Most people aren’t aware of their lymphatic system until they have a swollen, hard, sensitive, or painful lymph node, then they will want to know everything there is to know about the lymphatic system. It is an amazing system that reaches to every part of the body destroying harmful organisms and filtering waste. A swollen lymph node is a warning sign of an infection and sometimes a serious disease like cancer, so it shouldn’t be ignored.
The body is an amazing system which combines balance and cooperation among various sub-systems. Today, we will cover the lymphatic system, which operates within the body without most people even noticing it.
How Does It Function
One of the most important functions of the lymphatic system is to aid the immune system. It does this by destroying harmful organisms and filtering waste through the lymph fluid. After the organisms are filtered, the lymph is returned to the circulatory system.
The lymphatic system is also responsible for destroying and removing harmful organisms from the lymph fluid. Below are the 7 harmful organisms filtered by the lymphatic system:
- Cancer cells
- Dead blood cells
Lymph, which begins as plasma, enters the lymphatic capillaries, which are blind-ended tubes that are the size of a single cell and are attached to tissue. There are superficial lymphatic capillaries (70%) and deep lymphatic capillaries (30%).
- The superficial lymphatic capillaries are located close to the skin.
- The deep lymphatic capillaries are located around organs.

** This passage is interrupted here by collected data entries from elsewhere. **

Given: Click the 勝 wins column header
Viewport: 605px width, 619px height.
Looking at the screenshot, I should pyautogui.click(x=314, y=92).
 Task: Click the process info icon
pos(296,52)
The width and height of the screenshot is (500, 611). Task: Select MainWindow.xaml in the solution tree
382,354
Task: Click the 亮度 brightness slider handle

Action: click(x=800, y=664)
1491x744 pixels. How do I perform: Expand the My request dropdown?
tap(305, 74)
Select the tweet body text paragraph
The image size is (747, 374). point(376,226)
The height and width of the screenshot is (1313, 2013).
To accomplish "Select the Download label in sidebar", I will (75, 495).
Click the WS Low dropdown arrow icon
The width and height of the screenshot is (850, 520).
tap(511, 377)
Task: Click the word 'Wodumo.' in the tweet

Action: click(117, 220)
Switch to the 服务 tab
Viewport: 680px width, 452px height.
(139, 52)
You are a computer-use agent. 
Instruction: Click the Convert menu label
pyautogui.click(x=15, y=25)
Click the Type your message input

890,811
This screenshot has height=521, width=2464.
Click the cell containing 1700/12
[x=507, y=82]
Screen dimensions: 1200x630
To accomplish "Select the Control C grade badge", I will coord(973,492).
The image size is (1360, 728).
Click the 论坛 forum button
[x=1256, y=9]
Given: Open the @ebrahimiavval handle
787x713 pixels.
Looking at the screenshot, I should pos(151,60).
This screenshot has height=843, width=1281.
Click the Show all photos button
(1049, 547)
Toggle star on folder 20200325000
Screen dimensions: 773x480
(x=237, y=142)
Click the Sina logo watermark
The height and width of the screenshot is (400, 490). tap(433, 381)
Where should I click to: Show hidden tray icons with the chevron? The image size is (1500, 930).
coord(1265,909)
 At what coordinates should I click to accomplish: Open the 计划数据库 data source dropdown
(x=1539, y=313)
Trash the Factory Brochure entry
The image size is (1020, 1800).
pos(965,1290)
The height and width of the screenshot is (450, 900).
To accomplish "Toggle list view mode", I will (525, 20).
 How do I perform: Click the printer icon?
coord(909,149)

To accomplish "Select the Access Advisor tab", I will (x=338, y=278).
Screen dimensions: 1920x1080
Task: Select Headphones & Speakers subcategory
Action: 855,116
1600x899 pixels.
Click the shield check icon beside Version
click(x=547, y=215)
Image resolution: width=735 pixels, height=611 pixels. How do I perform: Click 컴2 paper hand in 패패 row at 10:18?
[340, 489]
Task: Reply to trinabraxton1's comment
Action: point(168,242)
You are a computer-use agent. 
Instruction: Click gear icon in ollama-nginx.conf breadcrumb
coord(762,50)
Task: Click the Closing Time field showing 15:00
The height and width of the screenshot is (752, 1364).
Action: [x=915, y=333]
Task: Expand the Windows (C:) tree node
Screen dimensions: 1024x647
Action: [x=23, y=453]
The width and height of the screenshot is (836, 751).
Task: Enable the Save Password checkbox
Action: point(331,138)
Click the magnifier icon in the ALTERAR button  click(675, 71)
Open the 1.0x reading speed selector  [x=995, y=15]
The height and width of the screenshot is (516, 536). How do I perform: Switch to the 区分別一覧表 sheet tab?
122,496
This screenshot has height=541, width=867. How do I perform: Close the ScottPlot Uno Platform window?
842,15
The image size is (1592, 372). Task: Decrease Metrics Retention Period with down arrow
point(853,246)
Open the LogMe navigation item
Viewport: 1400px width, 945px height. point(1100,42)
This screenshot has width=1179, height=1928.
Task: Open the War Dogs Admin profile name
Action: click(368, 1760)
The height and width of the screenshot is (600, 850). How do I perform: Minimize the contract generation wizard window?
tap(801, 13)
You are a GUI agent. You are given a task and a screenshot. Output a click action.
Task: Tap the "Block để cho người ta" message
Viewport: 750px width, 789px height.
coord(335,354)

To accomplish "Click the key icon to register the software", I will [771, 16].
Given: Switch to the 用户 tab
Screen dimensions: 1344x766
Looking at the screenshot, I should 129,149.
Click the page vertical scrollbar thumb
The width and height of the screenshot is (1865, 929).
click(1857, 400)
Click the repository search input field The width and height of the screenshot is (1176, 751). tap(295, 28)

When fluid builds up, it opens up the capillaries to allow the fluid to enter but not leave. When it builds up in the capillaries, the lymph will move forward. Since there is no organ that pumps the lymph fluid through the body, it relies on the lymphatic capillaries to keep the fluid moving through the web like system.
Lymph Node Workings
The lymph is moved through the body and will pass through roughly 600 to 700 nodes that are part of the lymphatic system. The nodes have the responsibility of destroying harmful organisms and filtering waste in the lymph before it travels to the next node in the system or is released back into the circulatory system.
When the specialized white blood cells destroy pathogens, it can cause the node to swell up. Lymph nodes trap cancer cells and can destroy some of them, which slows the spread of cancer. If the lymph nodes become overwhelmed with cancer cells and they will not be able to control the spread of cancer in the body.
For most people, the lymphatic system carries out its functions quietly and behind the scenes until it is overwhelmed and a lymph node problem is noticed. Having a swollen node doesn’t instantly mean cancer; it could be cause by bacteria, viruses, infections, and even injuries. If you notice something wrong with your lymphatic system, you should have a health care professional check them before you assume it is cancer.